England players were the target of racist insults from the stands during their World Cup qualifier against Hungary in Budapest on Thursday night – after fears the match could be halted if it was marred by ugly scenes.
Both Raheem Sterling and Jude Bellingham were the subject of monkey chants in the second half directed behind goalkeeper Peter Gulacsi’s goal from home support.
Sterling and his team-mates were also pelted with plastic cups after the Manchester City striker celebrated his opening game at the Ferenc Puskas stadium in the second half.
Raheem Sterling was subjected to racist chants from Hungarian support on Thursday night
The England striker was also pelted with cups of beer as he celebrated his strike in the second half
The match had been ‘red-listed’ by FIFA due to a high risk of racial and homophobic abuse following behavior by Hungarian supporters during their Euro 2020 campaign this summer, which saw the team receive a three-match stadium ban from UEFA after incidents against France and Portugal.
The ban’s third match will be suspended for a two-year trial period, with Hungary also being ordered to display a banner promoting equality in future matches.
In addition, the Hungarian Football Association was fined £85,500 for the number of violations committed by fans.
However, Hungary was able to play against the Three Lions in front of 67,000 spectators at the Ferenc Puskas Stadium in Budapest as they played in a FIFA competition.
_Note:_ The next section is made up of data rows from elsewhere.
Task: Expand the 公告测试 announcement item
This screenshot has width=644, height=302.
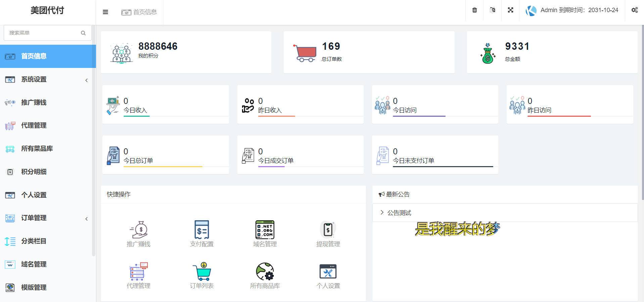Action: (x=399, y=213)
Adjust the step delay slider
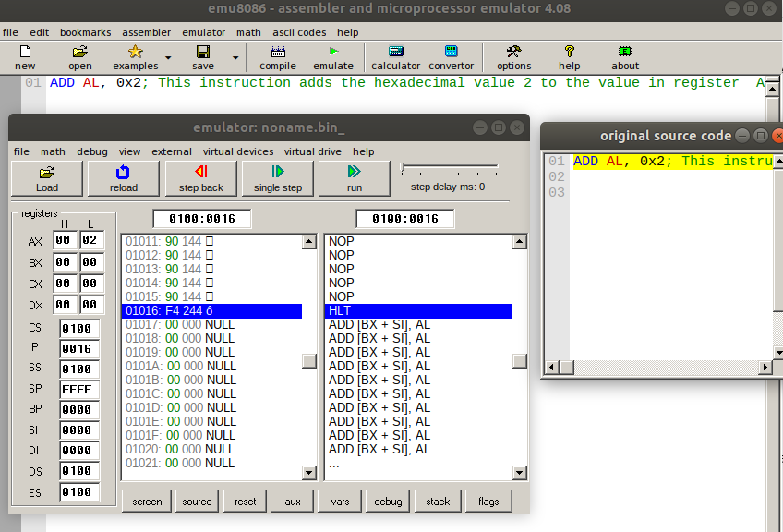The image size is (783, 532). (404, 169)
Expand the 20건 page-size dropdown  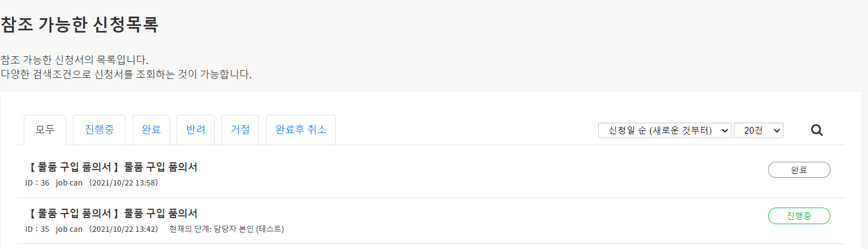tap(758, 130)

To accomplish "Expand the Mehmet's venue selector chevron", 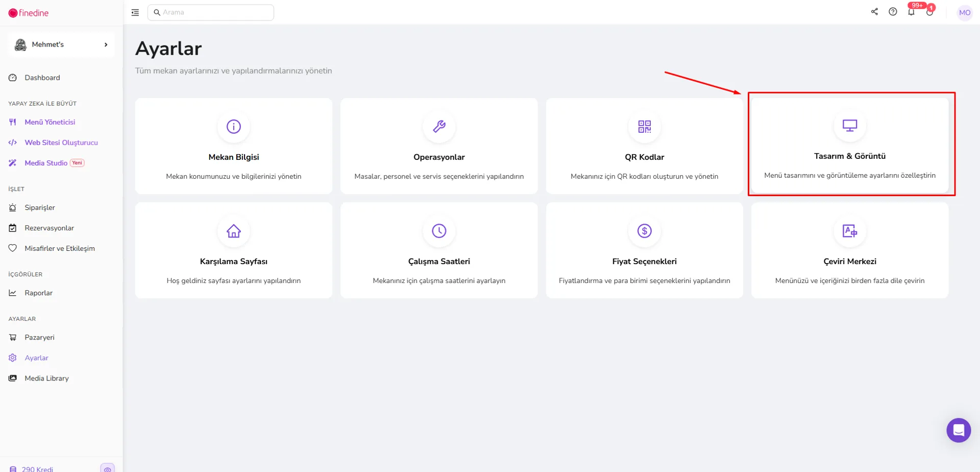I will click(106, 44).
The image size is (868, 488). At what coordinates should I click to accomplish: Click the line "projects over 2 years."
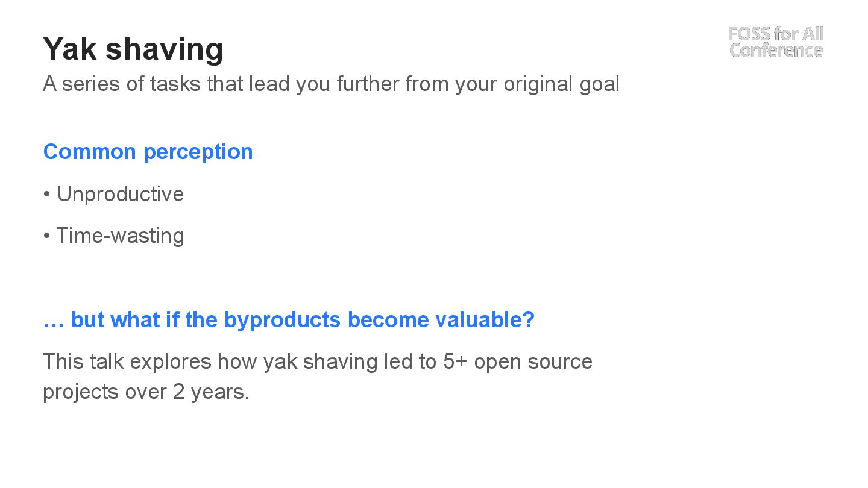pos(146,392)
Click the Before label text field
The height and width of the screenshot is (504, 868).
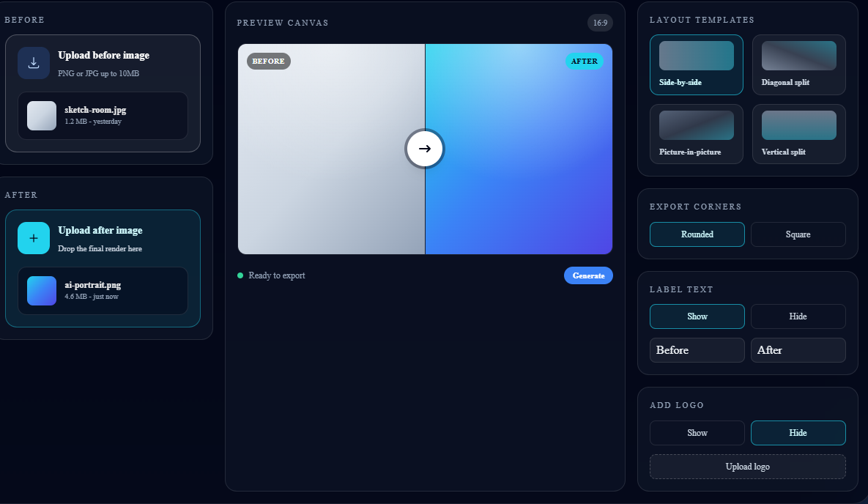pos(697,350)
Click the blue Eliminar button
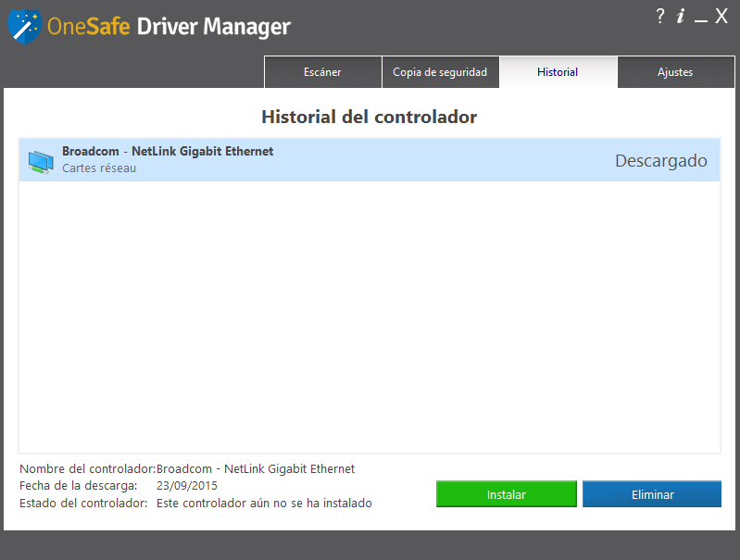 pos(652,494)
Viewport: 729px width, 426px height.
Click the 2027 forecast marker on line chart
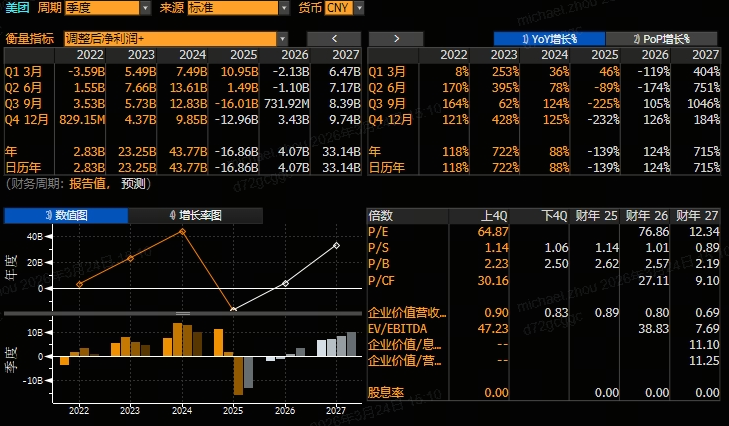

England fans were the victims of racist abuse during their World Cup qualifier against Hungary at the Ferenc Puskas Stadium in Budapest on Thursday evening.
England were adamant they would kneel before the match, despite a torrent of abuse from the home crowd
It is not the first time that English players have been racially abused in connection with an international match. The team famously threatened to walk off the field in a clash against Montenegro in 2019 after persistent chanting aimed at Raheem Sterling and Danny Rose.
And following their final Euro 2020 defeat to Italy on penalties, Marcus Rashford, Jadon Sancho and Bukayo Saka all received racist messages on social media after missing crucial kicks.
Officials from the organizers were on hand in Budapest to film incidents of racial abuse and to see if supporters booed England on the knee. The crowd had booed the Republic of Ireland players for the anti-racism gesture in June.
That opposition was supported by the country’s prime minister, Viktor Orban, who argued that Hungarian culture should be accepted and warned others not to “provoke” fans by kneeling.
England duo Jadon Sancho (L) and Marcus Rashford (R) were among the players targeted by vicious messages after missing penalties in the final of the Euro 2020 loss to Italy
Republic of Ireland players were mistreated when they collapsed in Hungary in June
In a speech after Hungarian fans abused Irish players who were on their knees, Orban said: “When you are a guest in a country, understand its culture and don’t provoke it,” Orban told a news conference the day after the game. Press conference.
“Don’t provoke the host… We can only see this gestural system from our cultural point of view as incomprehensible, as provocation.”
“The fans reacted the way provoked people usually react to provocation. They don’t always choose the most elegant form (of reaction) but we have to understand their reasons… I agree with the fans.’
England were adamant that they would still continue taking the knee – just as they had during Euro 2020 – despite a barrage of abuse.
Central midfielder, Kalvin Phillips, told reporters that the players “will remain on their knees because it is important for us, important for our country and to fight racist abuse”.
The Fare Network, which campaigns against discrimination in European football, feared the match would be canceled if there were repeats of incidents that have marred Hungary’s recent home games – with FIFA having a three-step protocol before the match was abolished.
Hungarian Prime Minister Victor Orban defended fans who booed the knee and warned others not to ‘provoke’ them by making the anti-racism gesture
England boss Gareth Southgate has been steadfast in his stance against racism and his belief that the team must continue to take a stand
‘Everyone of Ronaldo and French players was mistreated’ [during Euro 2020 matches in Budapest], homophobic and monkeys sang to French players and that all led to UEFA ban [fans] for three matches,” said Piara Powar, the chief executive of the Fare Network, which FIFA has appointed to monitor fan behavior at matches.
“There’s an ominous mix of politics and a very diverse team from England who like to put their minds first. They are very clear that they stand for positive and inclusive values and taking the knee is part of that.
“If there’s the kind of racism we saw during the European Championship, there’s a good chance the game can be stopped. Absolute.’
England boss Gareth Southgate said his players were “prepared” for the possibility of racial abuse during the match, but pointed out that there had also been incidents of verbal attacks on home soil.
“We always prepare the team for anything,” England manager Gareth Southgate said today. “We did that this week. We know we’ve had our own problems at home, so we don’t focus on other countries.”